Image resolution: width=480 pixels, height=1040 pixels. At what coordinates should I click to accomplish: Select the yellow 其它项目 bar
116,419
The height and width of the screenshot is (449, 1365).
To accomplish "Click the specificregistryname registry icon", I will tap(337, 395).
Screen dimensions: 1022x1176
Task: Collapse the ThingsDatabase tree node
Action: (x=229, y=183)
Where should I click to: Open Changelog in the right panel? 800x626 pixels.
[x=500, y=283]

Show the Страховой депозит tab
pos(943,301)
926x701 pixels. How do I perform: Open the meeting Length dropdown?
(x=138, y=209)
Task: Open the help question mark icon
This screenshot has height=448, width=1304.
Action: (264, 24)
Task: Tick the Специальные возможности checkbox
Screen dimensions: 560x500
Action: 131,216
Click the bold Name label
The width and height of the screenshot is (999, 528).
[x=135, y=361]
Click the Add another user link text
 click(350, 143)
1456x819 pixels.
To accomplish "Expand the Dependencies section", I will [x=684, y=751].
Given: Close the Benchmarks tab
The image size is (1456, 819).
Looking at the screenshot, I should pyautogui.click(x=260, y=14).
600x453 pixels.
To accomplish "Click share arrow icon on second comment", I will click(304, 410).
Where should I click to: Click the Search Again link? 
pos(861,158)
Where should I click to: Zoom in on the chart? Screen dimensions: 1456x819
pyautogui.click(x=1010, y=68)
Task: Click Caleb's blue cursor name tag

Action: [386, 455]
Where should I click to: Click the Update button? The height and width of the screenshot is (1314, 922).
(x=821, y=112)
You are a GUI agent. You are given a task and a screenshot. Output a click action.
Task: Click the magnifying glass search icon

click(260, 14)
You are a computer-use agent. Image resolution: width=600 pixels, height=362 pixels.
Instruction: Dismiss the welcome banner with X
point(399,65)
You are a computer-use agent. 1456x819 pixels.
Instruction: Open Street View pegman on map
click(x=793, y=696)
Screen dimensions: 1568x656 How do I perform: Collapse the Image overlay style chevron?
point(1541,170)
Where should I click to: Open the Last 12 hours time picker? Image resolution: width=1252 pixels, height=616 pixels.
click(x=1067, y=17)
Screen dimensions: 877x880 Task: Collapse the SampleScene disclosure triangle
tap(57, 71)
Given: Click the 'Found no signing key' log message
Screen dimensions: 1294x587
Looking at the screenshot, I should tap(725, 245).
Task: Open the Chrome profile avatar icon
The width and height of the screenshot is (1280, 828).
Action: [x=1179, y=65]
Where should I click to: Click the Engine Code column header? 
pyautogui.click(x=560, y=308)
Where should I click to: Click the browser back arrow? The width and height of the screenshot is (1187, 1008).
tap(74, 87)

____

__TASK TO COMPLETE__
Each line above that includes "agent" should be shown.

__EXPECTED OUTPUT__
You are a GUI agent. You are given a task and a screenshot. Output a click action.
You are a computer-use agent. Image resolution: width=600 pixels, height=362 pixels.
You are a computer-use agent. 1456x819 pixels.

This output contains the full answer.